The Bridled Tongue by Catherine Meyrick

The Bridled Tongue by Catherine Meyrick

Author:Catherine Meyrick
Language: eng
Format: epub
Tags: Witchcraft accusations, Witch trials, 16th century, Elizabethan England, Elizabethan Romance, Tudor England, Tudor Romance, Love story, Arranged marriage, Sisters, Spanish Armada, Gossip, Slander
Publisher: Courante Publishing
Published: 2020-01-31T16:00:00+00:00


Chapter 23

July 1588

A cart carrying stores from London brought news of bands of apprentices training in the streets and of merchants preparing for battle. The carter said that in every village he had passed through, men and women stood ready for what may come when the great Spanish fleet, outnumbering the English two to one, finally attacked.

Alyce began each day with a prayer and ended it with the same prayer: for Thomas and for all those on the sea and on land defending their country. She knew she should accept God’s will, whatever it may be, but she could not. Instead, she prayed, fervent and unceasing, for her husband’s return—safe and whole.

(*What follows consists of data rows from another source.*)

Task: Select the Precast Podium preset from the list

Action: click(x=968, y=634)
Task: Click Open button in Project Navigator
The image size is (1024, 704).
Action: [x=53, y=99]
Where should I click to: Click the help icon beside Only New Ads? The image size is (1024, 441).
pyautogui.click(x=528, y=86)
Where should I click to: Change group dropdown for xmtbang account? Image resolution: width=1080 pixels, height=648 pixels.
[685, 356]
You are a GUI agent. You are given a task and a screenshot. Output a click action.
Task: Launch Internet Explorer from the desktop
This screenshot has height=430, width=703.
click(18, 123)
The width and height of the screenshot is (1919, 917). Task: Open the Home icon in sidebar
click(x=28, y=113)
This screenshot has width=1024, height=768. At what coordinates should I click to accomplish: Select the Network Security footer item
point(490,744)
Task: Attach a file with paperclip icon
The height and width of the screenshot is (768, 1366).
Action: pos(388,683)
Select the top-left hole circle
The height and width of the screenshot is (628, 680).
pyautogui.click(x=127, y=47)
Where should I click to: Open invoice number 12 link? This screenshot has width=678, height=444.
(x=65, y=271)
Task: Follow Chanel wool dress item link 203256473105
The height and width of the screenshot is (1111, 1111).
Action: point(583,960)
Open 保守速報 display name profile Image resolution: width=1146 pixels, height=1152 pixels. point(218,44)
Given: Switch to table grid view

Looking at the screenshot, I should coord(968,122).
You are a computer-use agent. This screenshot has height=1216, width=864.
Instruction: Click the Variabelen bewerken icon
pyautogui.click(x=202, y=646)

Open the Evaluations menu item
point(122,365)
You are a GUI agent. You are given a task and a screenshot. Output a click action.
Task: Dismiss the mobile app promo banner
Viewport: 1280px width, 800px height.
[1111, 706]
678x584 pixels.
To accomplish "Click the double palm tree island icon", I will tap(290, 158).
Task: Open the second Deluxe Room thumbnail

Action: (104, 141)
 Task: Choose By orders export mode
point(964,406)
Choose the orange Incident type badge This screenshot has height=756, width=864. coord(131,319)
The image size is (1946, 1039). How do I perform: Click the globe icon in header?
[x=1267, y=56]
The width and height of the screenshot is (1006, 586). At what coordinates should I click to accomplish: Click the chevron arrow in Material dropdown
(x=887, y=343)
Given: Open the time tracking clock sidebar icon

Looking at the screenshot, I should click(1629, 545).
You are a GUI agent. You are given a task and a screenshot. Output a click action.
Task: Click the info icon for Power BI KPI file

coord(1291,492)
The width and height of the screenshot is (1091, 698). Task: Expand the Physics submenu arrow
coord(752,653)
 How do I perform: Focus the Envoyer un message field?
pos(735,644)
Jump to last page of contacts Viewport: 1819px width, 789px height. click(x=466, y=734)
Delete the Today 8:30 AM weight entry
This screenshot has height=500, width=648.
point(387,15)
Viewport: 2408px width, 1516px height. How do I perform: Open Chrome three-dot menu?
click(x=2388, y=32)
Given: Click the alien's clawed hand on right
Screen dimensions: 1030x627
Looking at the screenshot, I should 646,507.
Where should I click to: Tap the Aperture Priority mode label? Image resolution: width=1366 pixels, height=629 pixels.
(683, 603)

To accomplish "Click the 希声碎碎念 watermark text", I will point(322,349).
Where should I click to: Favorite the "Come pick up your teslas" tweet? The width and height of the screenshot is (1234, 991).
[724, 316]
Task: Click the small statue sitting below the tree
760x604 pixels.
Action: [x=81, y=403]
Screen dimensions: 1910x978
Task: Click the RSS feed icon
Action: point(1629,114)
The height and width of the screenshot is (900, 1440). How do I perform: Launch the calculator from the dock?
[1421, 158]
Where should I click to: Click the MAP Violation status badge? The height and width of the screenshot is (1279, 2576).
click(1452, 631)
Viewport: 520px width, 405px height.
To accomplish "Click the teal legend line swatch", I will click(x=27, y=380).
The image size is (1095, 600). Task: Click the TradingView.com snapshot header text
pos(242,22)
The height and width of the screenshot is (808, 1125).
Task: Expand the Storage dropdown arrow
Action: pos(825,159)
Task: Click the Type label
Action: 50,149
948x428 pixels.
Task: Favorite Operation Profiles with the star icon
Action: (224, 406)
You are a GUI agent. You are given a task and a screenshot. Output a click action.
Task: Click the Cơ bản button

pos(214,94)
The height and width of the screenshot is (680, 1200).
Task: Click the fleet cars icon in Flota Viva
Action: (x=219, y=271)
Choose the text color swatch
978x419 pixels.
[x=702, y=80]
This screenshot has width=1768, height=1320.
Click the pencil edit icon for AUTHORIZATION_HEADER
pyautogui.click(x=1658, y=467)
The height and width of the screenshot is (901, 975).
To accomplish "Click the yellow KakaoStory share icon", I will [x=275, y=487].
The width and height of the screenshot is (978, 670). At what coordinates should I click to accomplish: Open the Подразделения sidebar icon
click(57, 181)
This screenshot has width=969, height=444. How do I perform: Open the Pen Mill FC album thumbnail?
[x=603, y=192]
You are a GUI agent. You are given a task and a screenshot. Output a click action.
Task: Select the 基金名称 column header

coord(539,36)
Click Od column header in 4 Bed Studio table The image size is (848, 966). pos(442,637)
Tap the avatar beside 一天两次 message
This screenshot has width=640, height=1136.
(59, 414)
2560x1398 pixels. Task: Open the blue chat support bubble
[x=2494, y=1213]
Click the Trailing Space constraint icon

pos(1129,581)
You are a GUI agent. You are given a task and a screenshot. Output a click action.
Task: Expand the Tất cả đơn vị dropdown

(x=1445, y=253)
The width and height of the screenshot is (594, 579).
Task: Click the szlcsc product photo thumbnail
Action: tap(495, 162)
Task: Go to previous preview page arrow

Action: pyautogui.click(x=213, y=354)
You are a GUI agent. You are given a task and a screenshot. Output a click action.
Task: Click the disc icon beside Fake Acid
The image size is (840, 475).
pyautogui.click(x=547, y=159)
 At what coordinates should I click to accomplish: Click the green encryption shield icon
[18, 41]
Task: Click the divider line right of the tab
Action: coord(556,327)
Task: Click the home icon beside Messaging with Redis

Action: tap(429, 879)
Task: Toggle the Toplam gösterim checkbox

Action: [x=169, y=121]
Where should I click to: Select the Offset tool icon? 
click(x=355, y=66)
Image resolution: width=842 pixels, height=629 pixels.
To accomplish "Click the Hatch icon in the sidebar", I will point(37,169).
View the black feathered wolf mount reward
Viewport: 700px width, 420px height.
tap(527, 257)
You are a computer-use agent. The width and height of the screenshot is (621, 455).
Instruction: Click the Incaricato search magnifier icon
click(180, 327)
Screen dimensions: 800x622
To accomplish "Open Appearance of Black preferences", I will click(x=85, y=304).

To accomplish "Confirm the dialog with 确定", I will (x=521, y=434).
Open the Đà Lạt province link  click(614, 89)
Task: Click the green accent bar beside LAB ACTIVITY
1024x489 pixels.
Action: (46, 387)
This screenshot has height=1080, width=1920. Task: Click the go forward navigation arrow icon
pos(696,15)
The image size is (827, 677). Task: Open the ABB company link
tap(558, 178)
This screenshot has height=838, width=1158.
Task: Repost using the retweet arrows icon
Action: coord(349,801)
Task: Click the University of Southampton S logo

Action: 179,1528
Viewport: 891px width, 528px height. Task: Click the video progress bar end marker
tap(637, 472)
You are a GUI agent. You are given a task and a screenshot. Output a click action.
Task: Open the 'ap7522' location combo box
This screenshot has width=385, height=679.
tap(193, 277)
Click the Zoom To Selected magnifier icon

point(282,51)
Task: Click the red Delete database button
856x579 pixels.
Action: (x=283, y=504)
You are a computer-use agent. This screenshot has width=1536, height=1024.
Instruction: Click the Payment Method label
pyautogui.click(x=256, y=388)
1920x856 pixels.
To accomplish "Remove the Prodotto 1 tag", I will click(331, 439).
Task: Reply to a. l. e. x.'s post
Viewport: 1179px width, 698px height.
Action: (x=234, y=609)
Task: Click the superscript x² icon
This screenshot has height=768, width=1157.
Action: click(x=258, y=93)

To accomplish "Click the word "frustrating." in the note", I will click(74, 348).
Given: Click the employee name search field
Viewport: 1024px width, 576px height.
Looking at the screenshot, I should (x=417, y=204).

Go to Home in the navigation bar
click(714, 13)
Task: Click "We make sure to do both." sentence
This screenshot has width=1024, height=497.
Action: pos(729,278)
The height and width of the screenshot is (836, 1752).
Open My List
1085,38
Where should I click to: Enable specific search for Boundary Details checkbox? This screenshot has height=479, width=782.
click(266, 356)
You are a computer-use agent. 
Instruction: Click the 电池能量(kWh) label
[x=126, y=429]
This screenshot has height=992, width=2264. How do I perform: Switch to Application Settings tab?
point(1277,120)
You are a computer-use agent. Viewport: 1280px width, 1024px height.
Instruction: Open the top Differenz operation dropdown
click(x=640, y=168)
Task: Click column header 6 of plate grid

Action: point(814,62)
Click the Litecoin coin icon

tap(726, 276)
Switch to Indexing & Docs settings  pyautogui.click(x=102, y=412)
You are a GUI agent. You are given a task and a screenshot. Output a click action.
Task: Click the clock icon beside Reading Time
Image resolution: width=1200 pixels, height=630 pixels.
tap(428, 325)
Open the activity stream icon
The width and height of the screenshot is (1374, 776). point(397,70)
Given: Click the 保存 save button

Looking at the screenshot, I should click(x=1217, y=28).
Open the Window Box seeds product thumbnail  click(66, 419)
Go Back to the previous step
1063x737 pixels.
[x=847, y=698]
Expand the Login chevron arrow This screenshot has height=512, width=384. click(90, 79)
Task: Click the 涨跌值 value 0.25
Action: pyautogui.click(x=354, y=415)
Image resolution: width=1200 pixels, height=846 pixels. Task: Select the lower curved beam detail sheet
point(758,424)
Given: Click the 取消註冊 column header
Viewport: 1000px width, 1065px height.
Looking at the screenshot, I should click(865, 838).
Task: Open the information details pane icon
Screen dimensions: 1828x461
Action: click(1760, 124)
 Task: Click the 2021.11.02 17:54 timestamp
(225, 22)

As she rode past the village green where Haines oversaw the drilling of the husbandmen and farmers of Ashthorpe, she thought of Norwich’s Strangers who had arrived from the Low Countries when she was a girl and their tales of slaughter and brutality at the hands of the Spanish. She barely comprehended the barbarities they had suffered. Her hand slid to the dagger hanging from her girdle, hidden in the folds of her skirt, and prayed she would never need it.

July drew towards its close and the able-bodied men of the manor, together with those of Sir Philip’s, set out for London to join the army of the Earl of Leicester at Tilbury. They were men Alyce knew by name, men whose families were part of the daily round at Ashthorpe. The minds and hearts of every person left behind stretched after them in fervent prayer.

Then, as July became August, winds and storms raged on the sea and the great fleet of the King of Spain, the greatest ever assembled, was defeated by the English naval forces, and the Protestant wind sent by God blew the ships away. They were saved. All across England bells rang out, bonfires crackled and fireworks flared.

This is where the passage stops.